There are 3 thoughts on “Nephi: A Postmodernist Reading”.

  1. Ben,

    Thank you for responding to my questions on FAIR. Your comments were informative and eye-opening! They were very helpful to me. If you are open to it, I’d appreciate bouncing some concerns directly off you once it a while. Although I now live in Boise, I’m a native of Michigan and was converted while living there. You now have my email address…please send me your email info if you are open to direct communication. Thank you! Doug

  2. Thanks, Ben, for helping me see the Small Plates with new eyes. Just a couple of observations:
    (1) Nephi’s parallel citations (or “textual cannibalism”) in I Ne 13:34-35 and II Ne 26:14-17 engage the reversal suggested by Seidel’s Law.

    (2) A number of us have used the term pesher to describe what Nephi is doing in his commentaries, which is appropriate since the Essenes engaged in the very same likening process. James Sanders, for example, has discussed this Essene phenomenon in the context of adaptability in light of “the rather amazing fact of repetition. . . . of a community value in a context other than that of its ‘original’ provenance,” which leads in turn to a “resignification of that value to some limited extent.” “From earliest times, it would appear, the believing community contemporized earlier value-traditions to their own situations.”
    –Sanders, Canon and Community: A Guide to Canonical Criticism (Phila.: Fortress, 1984), 22,27 (cf. vs 23); cf. Talmud Babli Pesahim 10:5.

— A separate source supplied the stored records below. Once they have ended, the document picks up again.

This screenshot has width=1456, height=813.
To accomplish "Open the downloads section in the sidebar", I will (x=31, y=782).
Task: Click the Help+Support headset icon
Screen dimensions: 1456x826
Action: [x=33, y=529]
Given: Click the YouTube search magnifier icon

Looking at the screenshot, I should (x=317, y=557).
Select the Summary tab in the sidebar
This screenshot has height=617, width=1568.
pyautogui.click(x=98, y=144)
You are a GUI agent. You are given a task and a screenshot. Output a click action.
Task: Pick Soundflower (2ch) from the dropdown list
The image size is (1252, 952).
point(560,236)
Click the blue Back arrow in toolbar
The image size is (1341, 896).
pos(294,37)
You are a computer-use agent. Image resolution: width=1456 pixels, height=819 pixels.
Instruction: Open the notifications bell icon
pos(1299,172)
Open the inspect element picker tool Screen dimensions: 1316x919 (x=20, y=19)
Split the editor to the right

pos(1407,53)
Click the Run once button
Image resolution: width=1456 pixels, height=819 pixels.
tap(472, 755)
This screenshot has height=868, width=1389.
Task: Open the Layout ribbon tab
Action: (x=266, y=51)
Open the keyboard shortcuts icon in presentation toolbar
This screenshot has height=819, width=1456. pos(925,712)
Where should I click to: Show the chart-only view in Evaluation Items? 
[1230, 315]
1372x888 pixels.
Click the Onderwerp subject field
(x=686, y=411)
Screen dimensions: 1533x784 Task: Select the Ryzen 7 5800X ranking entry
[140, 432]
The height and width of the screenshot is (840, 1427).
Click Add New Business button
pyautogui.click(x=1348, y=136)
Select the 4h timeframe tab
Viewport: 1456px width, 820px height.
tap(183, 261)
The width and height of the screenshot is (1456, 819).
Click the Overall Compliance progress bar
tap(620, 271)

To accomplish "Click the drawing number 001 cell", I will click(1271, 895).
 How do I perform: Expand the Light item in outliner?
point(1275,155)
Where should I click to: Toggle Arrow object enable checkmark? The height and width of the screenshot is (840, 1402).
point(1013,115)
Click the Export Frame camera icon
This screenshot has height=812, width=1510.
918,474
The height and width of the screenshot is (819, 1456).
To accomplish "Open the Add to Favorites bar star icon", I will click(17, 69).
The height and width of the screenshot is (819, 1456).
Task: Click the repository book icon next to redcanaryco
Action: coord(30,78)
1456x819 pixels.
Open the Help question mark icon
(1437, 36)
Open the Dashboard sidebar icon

    A surprising example of the latter is Jewish scholarship recognizing that the early Christians did not invent the notion that Isaiah’s Suffering Servant was the Messiah to come. — Michael Wise, The First Messiah: Investigating the Savior Before Christ (S.F.: HarperSanFrancisco, 1999); Israel Knohl, The Messiah Before Jesus: The Suffering Servant of the Dead Sea Scrolls (Berkeley: U.C. Press, 2000).

  3. I’ve always wondered why Nephi never fulfilled one of his stated purposes in writing: namely, that he would give “an account …of the ministry of my people.” That objective isn’t accomplished. This essay provides a reasonable explanation as to why. The conclusions make Nephi all the more real to me. (How many times have I also “rebooted” my own composition when I’ve tried to be (somewhat) diligent in keeping a journal; usually with minimal success, in fits & starts. At least Nephi kept with it!)

    I always enjoy reading Benjamin’s works because they usually challenge my preconceptions in new and interesting ways.